Exercise description:
Once the line containing "Dengar Keluhan SMSI, Hasyim" is found in the entries below, restate it and each following line word for word, stopping after the line containing "Sekolah (73, 1531)".

Exercise input:
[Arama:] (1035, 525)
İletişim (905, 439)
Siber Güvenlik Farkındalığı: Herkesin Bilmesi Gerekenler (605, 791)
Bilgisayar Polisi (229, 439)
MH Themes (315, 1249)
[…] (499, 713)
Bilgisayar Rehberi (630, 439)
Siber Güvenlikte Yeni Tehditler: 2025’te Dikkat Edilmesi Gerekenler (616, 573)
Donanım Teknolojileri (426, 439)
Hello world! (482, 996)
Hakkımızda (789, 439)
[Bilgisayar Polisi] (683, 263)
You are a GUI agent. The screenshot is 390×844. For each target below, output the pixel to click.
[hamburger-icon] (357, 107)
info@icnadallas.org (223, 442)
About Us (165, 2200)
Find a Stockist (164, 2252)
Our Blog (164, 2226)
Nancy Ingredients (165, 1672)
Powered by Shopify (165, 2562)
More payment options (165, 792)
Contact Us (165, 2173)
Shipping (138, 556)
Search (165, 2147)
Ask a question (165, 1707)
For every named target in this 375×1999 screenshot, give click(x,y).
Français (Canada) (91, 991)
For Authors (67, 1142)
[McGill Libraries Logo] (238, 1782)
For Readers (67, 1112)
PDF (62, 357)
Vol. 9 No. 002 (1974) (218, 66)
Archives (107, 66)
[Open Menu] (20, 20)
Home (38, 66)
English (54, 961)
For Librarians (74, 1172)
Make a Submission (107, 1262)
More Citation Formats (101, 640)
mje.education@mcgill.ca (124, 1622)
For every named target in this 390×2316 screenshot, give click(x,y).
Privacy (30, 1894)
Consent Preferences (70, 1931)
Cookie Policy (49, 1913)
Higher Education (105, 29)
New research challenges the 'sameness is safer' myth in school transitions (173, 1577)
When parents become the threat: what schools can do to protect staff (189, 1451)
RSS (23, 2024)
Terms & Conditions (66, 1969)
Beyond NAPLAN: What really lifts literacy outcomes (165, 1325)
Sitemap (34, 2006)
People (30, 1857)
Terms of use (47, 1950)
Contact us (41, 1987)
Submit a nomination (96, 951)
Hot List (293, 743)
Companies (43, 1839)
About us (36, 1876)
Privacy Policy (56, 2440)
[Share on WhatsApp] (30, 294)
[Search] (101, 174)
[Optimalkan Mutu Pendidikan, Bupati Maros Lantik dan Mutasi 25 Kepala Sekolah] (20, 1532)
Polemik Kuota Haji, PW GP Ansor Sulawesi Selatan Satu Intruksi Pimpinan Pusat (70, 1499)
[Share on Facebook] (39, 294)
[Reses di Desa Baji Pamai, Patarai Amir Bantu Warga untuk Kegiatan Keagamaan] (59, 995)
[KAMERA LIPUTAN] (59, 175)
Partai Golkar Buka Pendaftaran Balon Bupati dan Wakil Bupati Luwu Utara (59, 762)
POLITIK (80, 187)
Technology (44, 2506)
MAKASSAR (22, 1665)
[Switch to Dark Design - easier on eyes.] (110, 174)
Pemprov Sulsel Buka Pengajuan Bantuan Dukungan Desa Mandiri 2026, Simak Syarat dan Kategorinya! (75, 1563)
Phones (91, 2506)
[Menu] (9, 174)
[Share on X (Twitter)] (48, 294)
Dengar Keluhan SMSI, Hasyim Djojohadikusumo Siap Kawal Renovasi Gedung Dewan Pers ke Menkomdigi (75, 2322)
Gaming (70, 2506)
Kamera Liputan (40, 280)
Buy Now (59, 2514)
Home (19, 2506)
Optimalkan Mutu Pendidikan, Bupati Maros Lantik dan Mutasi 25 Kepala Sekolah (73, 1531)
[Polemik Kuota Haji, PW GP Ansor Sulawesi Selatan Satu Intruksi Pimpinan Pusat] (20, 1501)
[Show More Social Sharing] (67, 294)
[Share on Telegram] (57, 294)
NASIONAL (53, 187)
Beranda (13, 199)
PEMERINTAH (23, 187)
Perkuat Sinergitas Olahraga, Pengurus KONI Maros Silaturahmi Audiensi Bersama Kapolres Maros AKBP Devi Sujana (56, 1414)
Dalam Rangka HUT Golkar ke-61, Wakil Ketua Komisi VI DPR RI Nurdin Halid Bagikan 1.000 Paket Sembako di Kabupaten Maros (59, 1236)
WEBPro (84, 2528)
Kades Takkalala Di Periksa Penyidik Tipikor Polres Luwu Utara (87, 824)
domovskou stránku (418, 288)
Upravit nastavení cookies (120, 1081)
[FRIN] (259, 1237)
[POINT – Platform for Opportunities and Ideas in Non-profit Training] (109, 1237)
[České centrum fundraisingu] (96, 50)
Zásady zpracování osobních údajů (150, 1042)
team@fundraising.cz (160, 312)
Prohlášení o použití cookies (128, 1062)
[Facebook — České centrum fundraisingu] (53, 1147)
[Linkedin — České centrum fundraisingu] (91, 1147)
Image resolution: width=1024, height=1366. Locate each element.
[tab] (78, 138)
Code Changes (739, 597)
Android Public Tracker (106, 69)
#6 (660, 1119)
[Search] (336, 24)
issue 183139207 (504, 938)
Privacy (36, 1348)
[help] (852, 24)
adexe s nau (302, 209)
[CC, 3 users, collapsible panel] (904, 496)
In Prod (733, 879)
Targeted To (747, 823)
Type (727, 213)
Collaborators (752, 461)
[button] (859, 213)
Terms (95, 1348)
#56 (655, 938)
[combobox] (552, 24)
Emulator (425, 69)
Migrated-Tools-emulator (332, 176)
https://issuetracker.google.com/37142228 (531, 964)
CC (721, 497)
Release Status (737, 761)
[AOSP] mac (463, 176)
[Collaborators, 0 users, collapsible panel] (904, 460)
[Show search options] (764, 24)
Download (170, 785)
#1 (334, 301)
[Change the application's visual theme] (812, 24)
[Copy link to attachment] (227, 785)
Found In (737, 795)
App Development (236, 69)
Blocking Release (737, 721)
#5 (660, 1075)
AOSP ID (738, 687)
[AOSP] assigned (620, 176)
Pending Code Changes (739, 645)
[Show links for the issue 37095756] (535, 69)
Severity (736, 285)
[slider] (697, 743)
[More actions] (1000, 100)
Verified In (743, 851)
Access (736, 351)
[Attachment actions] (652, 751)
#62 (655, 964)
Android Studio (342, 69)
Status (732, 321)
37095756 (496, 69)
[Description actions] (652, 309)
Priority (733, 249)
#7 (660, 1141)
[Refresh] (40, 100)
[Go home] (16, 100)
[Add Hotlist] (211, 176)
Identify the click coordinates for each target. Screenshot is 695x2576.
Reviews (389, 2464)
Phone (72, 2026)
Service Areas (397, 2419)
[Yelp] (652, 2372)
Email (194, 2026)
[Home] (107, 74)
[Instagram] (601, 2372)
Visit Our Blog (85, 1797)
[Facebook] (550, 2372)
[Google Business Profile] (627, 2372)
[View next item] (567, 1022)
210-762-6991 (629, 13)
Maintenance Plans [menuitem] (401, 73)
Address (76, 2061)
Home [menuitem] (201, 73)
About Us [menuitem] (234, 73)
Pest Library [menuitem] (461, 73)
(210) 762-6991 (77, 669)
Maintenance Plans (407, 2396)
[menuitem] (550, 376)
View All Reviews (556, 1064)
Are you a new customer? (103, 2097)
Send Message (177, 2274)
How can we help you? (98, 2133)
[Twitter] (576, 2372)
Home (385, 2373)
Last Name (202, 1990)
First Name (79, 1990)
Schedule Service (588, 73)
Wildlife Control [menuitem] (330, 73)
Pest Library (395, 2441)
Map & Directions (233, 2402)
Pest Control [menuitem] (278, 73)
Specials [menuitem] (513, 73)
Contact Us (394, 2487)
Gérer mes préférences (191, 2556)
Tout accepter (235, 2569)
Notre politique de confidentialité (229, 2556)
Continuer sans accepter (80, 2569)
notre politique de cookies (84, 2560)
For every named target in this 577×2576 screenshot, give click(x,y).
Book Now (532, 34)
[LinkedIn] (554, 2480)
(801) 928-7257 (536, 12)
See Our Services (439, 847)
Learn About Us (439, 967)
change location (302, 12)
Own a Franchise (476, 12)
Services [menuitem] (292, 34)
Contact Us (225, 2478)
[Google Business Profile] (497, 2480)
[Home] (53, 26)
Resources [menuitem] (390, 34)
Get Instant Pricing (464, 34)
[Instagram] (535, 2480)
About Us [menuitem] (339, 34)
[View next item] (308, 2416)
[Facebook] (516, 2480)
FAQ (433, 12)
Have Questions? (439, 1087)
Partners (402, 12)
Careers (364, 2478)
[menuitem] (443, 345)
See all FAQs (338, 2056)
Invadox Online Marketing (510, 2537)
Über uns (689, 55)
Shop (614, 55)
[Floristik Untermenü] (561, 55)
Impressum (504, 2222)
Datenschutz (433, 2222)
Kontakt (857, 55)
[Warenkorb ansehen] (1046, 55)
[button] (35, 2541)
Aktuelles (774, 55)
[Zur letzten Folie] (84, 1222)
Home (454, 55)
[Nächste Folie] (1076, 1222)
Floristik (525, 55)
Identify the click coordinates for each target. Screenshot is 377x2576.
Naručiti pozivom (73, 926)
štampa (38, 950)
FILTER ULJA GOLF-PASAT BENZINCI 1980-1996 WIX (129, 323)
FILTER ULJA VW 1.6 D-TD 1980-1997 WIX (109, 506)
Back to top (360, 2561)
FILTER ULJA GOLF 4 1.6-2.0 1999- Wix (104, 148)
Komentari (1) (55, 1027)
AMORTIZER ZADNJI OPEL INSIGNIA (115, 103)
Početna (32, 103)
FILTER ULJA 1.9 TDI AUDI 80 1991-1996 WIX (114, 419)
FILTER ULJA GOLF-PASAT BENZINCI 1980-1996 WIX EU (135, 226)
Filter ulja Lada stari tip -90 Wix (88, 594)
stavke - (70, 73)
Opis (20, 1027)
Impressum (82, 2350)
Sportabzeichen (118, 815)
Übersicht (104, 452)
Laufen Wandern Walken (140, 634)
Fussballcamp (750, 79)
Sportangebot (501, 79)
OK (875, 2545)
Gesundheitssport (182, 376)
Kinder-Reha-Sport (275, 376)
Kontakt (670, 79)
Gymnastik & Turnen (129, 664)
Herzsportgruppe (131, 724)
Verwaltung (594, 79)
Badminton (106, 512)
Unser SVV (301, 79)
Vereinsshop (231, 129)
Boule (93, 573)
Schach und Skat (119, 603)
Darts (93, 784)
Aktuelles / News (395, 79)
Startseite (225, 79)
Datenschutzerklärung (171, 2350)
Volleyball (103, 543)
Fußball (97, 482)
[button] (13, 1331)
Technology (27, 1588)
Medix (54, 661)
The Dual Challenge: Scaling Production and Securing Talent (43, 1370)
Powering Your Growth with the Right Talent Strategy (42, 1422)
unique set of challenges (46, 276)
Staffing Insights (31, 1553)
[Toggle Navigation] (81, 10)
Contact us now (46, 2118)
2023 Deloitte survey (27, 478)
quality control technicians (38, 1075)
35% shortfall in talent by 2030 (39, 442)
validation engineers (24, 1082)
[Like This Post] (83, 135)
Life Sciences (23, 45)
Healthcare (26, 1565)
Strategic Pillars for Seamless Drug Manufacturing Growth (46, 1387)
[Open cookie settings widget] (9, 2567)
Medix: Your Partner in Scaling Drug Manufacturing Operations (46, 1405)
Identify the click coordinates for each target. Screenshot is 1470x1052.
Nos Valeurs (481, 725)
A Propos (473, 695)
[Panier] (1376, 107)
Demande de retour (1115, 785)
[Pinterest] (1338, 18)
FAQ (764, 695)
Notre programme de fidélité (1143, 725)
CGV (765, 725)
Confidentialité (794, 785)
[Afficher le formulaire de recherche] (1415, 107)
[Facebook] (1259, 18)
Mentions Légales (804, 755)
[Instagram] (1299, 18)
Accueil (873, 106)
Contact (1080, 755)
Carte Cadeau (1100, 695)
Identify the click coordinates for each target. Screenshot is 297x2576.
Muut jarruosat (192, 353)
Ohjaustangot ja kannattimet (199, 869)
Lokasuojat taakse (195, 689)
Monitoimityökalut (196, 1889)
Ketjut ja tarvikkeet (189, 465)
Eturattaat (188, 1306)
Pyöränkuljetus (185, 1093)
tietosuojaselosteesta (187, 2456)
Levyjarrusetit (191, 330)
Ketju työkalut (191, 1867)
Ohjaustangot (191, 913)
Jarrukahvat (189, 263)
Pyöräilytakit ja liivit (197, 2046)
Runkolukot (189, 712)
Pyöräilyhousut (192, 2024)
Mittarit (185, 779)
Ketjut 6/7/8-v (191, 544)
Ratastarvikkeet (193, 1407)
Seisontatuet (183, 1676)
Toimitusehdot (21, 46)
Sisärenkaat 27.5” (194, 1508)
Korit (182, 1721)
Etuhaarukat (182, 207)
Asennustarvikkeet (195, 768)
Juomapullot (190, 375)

Response below:
Dengar Keluhan SMSI, Hasyim Djojohadikusumo Siap Kawal Renovasi Gedung Dewan Pers ke Menkomdigi (75, 2322)
Gaming (70, 2506)
Kamera Liputan (40, 280)
Buy Now (59, 2514)
Home (19, 2506)
Optimalkan Mutu Pendidikan, Bupati Maros Lantik dan Mutasi 25 Kepala Sekolah (73, 1531)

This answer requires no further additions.